Friday, September 6, 2013

Please don't raise the Minimum Wage


Most people can sympathize with someone working in a low paying, entry level service job. The hours seem longer since you're on your feet most of the time and typically, you have to interact with people for the majority of your hours. While some tend to think that such jobs should demand a higher wage, mainly by the government mandate of a higher minimum wage, that answer is it would likely make many of those jobs would disappear. Thus destroying the first jobs of many young and inexperienced workers.
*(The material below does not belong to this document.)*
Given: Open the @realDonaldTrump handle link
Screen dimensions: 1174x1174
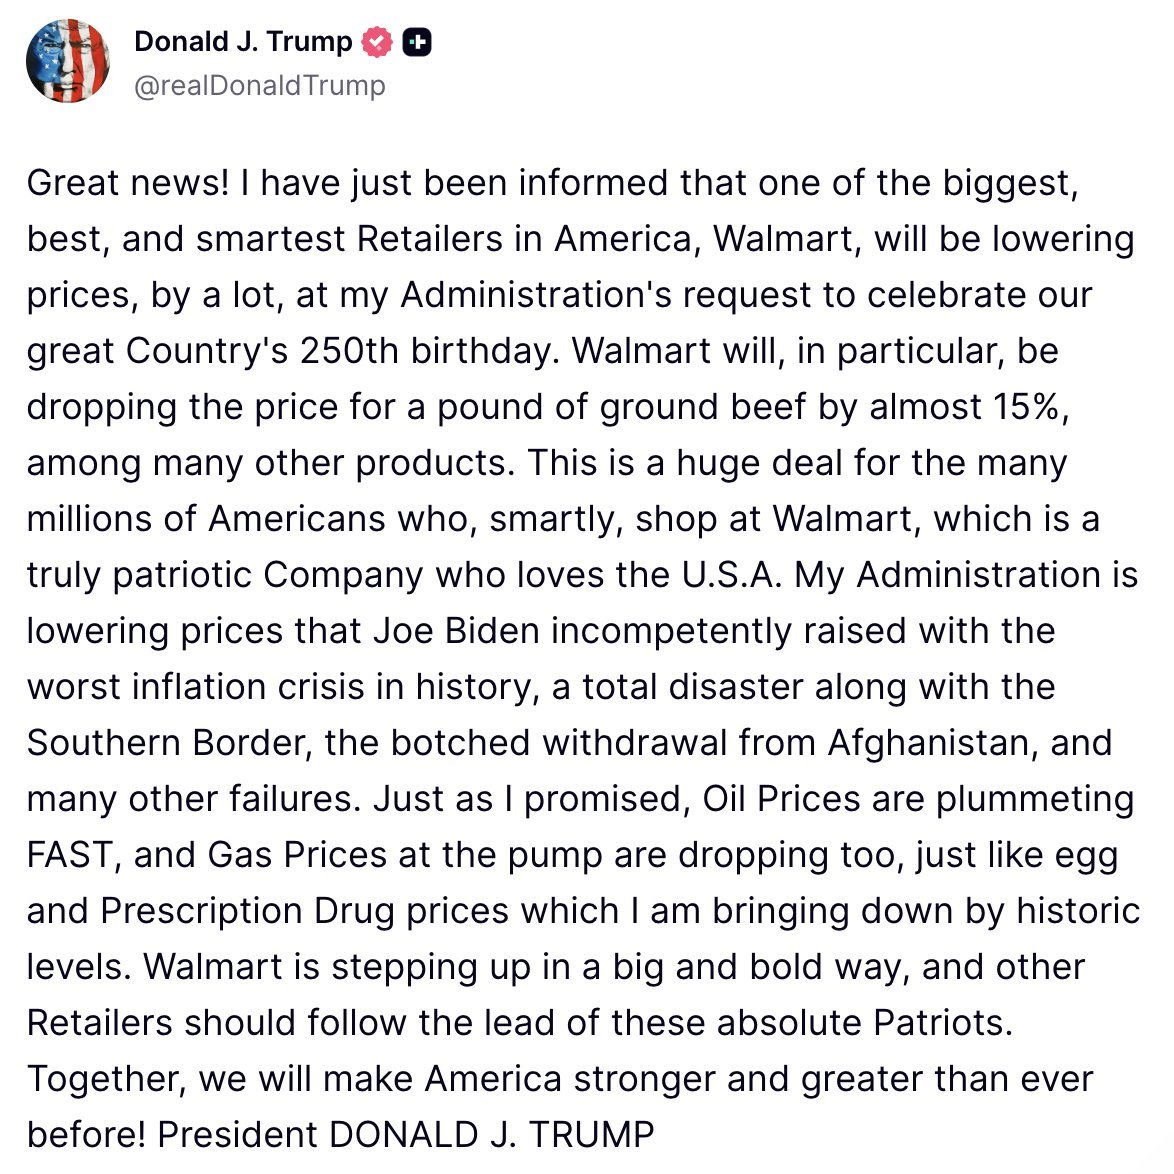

However, the damage goes further than that:

A wage is a price an employer is willing to pay for labor. It's also the price a worker is willing to sell his labor. Instead of a mandated minimum, this amount needs to be set by the market to properly assess to the supply and demand of labor. If no one in an given area wants to perform a specific task for the wages offered, the employer will have to offer a higher wage. If the employer cannot find enough employees, that might be a sign that it might not be realistic for that type of business in that area. If there are many people willing to perform the job at the price offered, not only may the employer the potential pay, it's a sign that there is available labor for other completable jobs. As more employers move into the area, the bidding for labor will result in higher wages.

Of course, this all goes without saying that it's now how much you make, it's how much you can buy with what you earn. If anyone really wants to aid those whom work menial job that do not pay much, the best thing to advocate either a hard money policy that doesn't allow central banks to inflate the money supply which eventually makes it's way to certain assets (as shown in the above post), inflating them beyond the means which the market accurately prices them.